Records from a data source:
= = = =
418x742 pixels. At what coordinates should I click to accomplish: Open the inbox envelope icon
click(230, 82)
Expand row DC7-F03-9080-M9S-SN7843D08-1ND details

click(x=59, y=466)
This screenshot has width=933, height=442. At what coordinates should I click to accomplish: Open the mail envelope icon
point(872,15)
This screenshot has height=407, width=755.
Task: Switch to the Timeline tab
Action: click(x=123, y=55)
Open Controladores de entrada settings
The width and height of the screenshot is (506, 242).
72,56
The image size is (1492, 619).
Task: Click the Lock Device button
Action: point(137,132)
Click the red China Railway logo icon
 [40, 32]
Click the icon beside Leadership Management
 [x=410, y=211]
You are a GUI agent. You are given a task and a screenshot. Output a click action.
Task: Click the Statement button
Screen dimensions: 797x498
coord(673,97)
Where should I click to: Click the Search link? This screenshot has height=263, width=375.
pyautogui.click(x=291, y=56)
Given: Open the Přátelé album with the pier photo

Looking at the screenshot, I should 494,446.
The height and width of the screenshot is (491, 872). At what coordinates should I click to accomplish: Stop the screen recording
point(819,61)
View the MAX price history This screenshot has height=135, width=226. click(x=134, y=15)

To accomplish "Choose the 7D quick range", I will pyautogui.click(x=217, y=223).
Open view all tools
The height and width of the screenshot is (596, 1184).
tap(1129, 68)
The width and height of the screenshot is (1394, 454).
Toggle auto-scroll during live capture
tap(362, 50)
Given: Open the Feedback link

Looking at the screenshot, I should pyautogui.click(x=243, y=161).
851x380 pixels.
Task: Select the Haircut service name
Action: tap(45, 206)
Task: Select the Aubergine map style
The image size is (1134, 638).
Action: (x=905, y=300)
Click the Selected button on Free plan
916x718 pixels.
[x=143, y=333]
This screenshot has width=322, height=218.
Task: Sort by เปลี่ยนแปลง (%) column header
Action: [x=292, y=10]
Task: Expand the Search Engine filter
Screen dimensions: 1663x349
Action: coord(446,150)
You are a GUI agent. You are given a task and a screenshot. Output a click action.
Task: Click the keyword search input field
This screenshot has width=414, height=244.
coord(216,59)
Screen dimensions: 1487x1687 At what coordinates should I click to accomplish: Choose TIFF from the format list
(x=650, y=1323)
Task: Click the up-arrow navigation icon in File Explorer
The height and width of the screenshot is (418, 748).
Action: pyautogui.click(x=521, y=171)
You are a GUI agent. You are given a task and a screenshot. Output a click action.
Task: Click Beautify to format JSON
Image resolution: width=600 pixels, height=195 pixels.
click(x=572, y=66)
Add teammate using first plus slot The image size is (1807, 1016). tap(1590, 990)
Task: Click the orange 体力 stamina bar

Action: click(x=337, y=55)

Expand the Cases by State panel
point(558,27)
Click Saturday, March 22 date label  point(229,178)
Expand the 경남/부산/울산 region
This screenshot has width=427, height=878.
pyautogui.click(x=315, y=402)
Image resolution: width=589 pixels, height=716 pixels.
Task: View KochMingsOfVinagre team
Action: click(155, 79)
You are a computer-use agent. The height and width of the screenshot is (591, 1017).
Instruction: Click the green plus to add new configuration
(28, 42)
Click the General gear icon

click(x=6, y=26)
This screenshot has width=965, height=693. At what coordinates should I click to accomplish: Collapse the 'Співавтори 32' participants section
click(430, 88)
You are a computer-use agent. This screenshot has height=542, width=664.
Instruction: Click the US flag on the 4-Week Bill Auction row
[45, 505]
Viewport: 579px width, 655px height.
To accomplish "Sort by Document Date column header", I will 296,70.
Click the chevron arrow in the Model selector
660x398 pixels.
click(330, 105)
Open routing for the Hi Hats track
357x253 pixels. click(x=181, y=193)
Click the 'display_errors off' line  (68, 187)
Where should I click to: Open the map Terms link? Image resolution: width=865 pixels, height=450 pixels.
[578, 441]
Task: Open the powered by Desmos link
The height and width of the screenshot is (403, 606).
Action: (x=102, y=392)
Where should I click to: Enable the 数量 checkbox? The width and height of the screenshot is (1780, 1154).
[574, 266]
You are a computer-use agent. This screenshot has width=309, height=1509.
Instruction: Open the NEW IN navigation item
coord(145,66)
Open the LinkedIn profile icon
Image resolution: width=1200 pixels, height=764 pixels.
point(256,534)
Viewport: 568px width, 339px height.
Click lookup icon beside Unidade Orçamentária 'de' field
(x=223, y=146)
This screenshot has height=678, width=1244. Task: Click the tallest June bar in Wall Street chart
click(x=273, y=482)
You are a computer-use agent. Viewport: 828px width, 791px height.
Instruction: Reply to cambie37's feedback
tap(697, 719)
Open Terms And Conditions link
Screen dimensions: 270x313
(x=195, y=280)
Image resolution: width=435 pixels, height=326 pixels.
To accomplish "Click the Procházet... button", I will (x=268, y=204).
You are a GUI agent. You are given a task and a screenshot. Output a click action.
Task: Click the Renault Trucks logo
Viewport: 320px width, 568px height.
= = = =
Work request:
Print out each record above exactly, with nothing omitted.

Answer to the problem:
418x742 pixels. At what coordinates should I click to accomplish: Open the inbox envelope icon
click(230, 82)
Expand row DC7-F03-9080-M9S-SN7843D08-1ND details

click(x=59, y=466)
This screenshot has width=933, height=442. At what coordinates should I click to accomplish: Open the mail envelope icon
point(872,15)
This screenshot has height=407, width=755.
Task: Switch to the Timeline tab
Action: click(x=123, y=55)
Open Controladores de entrada settings
The width and height of the screenshot is (506, 242).
72,56
The image size is (1492, 619).
Task: Click the Lock Device button
Action: point(137,132)
Click the red China Railway logo icon
 [40, 32]
Click the icon beside Leadership Management
 [x=410, y=211]
You are a GUI agent. You are given a task and a screenshot. Output a click action.
Task: Click the Statement button
Screen dimensions: 797x498
coord(673,97)
Where should I click to: Click the Search link? This screenshot has height=263, width=375.
pyautogui.click(x=291, y=56)
Given: Open the Přátelé album with the pier photo

Looking at the screenshot, I should 494,446.
The height and width of the screenshot is (491, 872). At what coordinates should I click to accomplish: Stop the screen recording
point(819,61)
View the MAX price history This screenshot has height=135, width=226. click(x=134, y=15)

To accomplish "Choose the 7D quick range", I will pyautogui.click(x=217, y=223).
Open view all tools
The height and width of the screenshot is (596, 1184).
tap(1129, 68)
The width and height of the screenshot is (1394, 454).
Toggle auto-scroll during live capture
tap(362, 50)
Given: Open the Feedback link

Looking at the screenshot, I should pyautogui.click(x=243, y=161).
851x380 pixels.
Task: Select the Haircut service name
Action: tap(45, 206)
Task: Select the Aubergine map style
The image size is (1134, 638).
Action: (x=905, y=300)
Click the Selected button on Free plan
916x718 pixels.
[x=143, y=333]
This screenshot has width=322, height=218.
Task: Sort by เปลี่ยนแปลง (%) column header
Action: [x=292, y=10]
Task: Expand the Search Engine filter
Screen dimensions: 1663x349
Action: coord(446,150)
You are a GUI agent. You are given a task and a screenshot. Output a click action.
Task: Click the keyword search input field
This screenshot has width=414, height=244.
coord(216,59)
Screen dimensions: 1487x1687 At what coordinates should I click to accomplish: Choose TIFF from the format list
(x=650, y=1323)
Task: Click the up-arrow navigation icon in File Explorer
The height and width of the screenshot is (418, 748).
Action: pyautogui.click(x=521, y=171)
You are a GUI agent. You are given a task and a screenshot. Output a click action.
Task: Click Beautify to format JSON
Image resolution: width=600 pixels, height=195 pixels.
click(x=572, y=66)
Add teammate using first plus slot The image size is (1807, 1016). tap(1590, 990)
Task: Click the orange 体力 stamina bar

Action: click(x=337, y=55)

Expand the Cases by State panel
point(558,27)
Click Saturday, March 22 date label  point(229,178)
Expand the 경남/부산/울산 region
This screenshot has width=427, height=878.
pyautogui.click(x=315, y=402)
Image resolution: width=589 pixels, height=716 pixels.
Task: View KochMingsOfVinagre team
Action: click(155, 79)
You are a computer-use agent. The height and width of the screenshot is (591, 1017).
Instruction: Click the green plus to add new configuration
(28, 42)
Click the General gear icon

click(x=6, y=26)
This screenshot has width=965, height=693. At what coordinates should I click to accomplish: Collapse the 'Співавтори 32' participants section
click(430, 88)
You are a computer-use agent. This screenshot has height=542, width=664.
Instruction: Click the US flag on the 4-Week Bill Auction row
[45, 505]
Viewport: 579px width, 655px height.
To accomplish "Sort by Document Date column header", I will 296,70.
Click the chevron arrow in the Model selector
660x398 pixels.
click(330, 105)
Open routing for the Hi Hats track
357x253 pixels. click(x=181, y=193)
Click the 'display_errors off' line  (68, 187)
Where should I click to: Open the map Terms link? Image resolution: width=865 pixels, height=450 pixels.
[578, 441]
Task: Open the powered by Desmos link
The height and width of the screenshot is (403, 606).
Action: (x=102, y=392)
Where should I click to: Enable the 数量 checkbox? The width and height of the screenshot is (1780, 1154).
[574, 266]
You are a computer-use agent. This screenshot has width=309, height=1509.
Instruction: Open the NEW IN navigation item
coord(145,66)
Open the LinkedIn profile icon
Image resolution: width=1200 pixels, height=764 pixels.
point(256,534)
Viewport: 568px width, 339px height.
Click lookup icon beside Unidade Orçamentária 'de' field
(x=223, y=146)
This screenshot has height=678, width=1244. Task: Click the tallest June bar in Wall Street chart
click(x=273, y=482)
You are a computer-use agent. Viewport: 828px width, 791px height.
Instruction: Reply to cambie37's feedback
tap(697, 719)
Open Terms And Conditions link
Screen dimensions: 270x313
(x=195, y=280)
Image resolution: width=435 pixels, height=326 pixels.
To accomplish "Click the Procházet... button", I will (x=268, y=204).
You are a GUI agent. You are given a task and a screenshot. Output a click action.
Task: Click the Renault Trucks logo
Viewport: 320px width, 568px height.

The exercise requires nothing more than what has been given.